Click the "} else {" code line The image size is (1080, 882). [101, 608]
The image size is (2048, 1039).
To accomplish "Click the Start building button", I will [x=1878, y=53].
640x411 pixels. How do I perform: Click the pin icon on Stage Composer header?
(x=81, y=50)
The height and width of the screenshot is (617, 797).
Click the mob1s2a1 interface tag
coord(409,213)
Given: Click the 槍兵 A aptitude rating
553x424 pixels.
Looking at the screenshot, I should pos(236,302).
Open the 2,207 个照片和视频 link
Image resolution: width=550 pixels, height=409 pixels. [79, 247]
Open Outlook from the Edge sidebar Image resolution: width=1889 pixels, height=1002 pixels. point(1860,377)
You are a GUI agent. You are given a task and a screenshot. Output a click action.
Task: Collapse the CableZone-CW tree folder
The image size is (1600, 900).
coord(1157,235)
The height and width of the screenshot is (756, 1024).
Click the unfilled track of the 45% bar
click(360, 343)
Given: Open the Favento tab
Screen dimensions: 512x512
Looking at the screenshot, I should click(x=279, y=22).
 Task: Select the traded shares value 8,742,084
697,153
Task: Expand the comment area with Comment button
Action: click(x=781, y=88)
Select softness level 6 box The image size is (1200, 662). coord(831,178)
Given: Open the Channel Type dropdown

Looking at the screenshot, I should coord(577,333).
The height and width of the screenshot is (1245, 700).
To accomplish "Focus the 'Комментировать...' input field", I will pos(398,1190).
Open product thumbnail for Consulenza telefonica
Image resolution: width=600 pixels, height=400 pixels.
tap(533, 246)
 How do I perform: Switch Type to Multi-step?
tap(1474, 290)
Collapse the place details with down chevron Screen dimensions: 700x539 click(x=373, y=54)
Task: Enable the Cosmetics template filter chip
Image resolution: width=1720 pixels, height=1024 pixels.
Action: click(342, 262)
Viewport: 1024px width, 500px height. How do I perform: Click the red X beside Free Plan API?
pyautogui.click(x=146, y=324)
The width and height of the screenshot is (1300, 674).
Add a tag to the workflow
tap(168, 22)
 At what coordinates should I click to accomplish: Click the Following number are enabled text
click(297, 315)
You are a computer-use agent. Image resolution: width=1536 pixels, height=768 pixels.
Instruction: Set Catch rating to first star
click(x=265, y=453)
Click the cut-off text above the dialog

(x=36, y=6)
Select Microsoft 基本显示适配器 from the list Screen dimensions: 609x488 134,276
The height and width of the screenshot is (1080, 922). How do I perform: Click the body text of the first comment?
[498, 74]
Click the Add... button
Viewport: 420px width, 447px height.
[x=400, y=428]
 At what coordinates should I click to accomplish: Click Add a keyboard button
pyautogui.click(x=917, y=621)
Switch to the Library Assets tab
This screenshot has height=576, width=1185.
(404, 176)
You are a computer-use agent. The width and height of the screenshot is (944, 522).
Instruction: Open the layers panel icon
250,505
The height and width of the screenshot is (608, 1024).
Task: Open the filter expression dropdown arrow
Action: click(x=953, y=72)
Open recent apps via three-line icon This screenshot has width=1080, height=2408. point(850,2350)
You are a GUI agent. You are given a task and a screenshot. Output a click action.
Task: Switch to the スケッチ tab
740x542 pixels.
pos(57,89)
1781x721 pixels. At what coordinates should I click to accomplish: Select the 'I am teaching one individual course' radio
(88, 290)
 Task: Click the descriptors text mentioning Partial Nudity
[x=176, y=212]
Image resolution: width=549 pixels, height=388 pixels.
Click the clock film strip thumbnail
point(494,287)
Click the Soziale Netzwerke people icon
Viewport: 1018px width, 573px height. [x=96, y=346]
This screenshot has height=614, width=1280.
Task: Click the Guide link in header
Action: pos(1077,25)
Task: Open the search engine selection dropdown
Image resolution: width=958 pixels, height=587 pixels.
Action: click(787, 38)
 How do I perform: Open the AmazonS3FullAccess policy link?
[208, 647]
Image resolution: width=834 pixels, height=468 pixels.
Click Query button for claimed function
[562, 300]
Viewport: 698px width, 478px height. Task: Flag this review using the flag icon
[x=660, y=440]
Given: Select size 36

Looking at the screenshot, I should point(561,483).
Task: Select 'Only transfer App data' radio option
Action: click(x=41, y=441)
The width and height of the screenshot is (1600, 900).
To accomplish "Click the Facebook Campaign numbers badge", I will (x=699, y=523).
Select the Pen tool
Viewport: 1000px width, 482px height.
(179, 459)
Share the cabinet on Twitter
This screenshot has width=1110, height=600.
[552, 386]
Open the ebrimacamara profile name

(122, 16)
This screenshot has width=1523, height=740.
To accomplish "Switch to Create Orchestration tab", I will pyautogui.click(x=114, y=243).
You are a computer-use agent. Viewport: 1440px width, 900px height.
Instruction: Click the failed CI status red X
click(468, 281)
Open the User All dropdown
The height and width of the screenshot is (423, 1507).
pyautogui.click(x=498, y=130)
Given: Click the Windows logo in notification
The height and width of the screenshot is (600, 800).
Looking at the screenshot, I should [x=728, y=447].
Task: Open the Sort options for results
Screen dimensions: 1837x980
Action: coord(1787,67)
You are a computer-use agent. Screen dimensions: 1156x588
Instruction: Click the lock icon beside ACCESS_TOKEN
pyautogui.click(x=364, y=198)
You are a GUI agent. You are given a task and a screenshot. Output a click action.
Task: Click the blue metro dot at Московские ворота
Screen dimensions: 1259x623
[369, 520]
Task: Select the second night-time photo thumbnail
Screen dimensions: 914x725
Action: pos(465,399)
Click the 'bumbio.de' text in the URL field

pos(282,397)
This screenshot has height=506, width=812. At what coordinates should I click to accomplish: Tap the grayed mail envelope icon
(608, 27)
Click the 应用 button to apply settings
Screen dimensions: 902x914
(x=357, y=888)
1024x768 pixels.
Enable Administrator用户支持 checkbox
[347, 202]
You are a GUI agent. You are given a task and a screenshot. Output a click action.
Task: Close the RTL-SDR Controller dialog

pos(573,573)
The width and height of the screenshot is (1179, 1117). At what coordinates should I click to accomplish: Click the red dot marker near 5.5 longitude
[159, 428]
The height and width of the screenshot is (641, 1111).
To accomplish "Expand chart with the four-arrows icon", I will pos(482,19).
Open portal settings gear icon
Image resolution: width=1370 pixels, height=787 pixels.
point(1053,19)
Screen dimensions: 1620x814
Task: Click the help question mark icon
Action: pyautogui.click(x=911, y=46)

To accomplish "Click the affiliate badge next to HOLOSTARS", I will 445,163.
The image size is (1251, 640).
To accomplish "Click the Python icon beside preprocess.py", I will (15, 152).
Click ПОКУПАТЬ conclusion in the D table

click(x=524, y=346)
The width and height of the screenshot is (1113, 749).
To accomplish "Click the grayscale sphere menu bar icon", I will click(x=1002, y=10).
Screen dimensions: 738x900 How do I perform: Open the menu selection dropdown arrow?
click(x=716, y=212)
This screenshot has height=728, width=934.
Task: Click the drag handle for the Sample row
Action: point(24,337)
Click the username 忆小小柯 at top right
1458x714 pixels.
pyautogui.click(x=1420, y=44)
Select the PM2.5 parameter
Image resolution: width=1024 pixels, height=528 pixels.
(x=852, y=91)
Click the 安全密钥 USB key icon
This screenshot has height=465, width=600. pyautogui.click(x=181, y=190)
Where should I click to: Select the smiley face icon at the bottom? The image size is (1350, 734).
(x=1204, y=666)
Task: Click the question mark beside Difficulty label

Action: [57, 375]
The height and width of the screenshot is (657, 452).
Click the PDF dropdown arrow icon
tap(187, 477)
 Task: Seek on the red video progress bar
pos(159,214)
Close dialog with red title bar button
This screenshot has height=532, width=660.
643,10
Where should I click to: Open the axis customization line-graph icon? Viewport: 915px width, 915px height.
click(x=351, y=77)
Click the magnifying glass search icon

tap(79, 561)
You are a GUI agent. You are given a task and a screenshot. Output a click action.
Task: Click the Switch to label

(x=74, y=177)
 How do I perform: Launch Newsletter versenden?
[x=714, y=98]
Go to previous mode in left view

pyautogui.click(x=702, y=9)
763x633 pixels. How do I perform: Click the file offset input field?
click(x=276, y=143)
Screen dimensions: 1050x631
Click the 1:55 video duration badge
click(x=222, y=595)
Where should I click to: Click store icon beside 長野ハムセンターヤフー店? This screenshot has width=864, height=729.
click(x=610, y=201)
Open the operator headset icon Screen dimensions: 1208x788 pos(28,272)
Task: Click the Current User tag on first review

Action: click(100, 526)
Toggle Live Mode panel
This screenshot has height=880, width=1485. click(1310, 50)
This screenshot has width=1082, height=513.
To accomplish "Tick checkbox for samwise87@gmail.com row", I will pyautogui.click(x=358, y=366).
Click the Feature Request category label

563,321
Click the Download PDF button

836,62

- **Problem**: Go through the preceding material and copy each line that has the word "from".

- **Solution for this exercise**:
Open Outlook from the Edge sidebar Image resolution: width=1889 pixels, height=1002 pixels. point(1860,377)
Select Microsoft 基本显示适配器 from the list Screen dimensions: 609x488 134,276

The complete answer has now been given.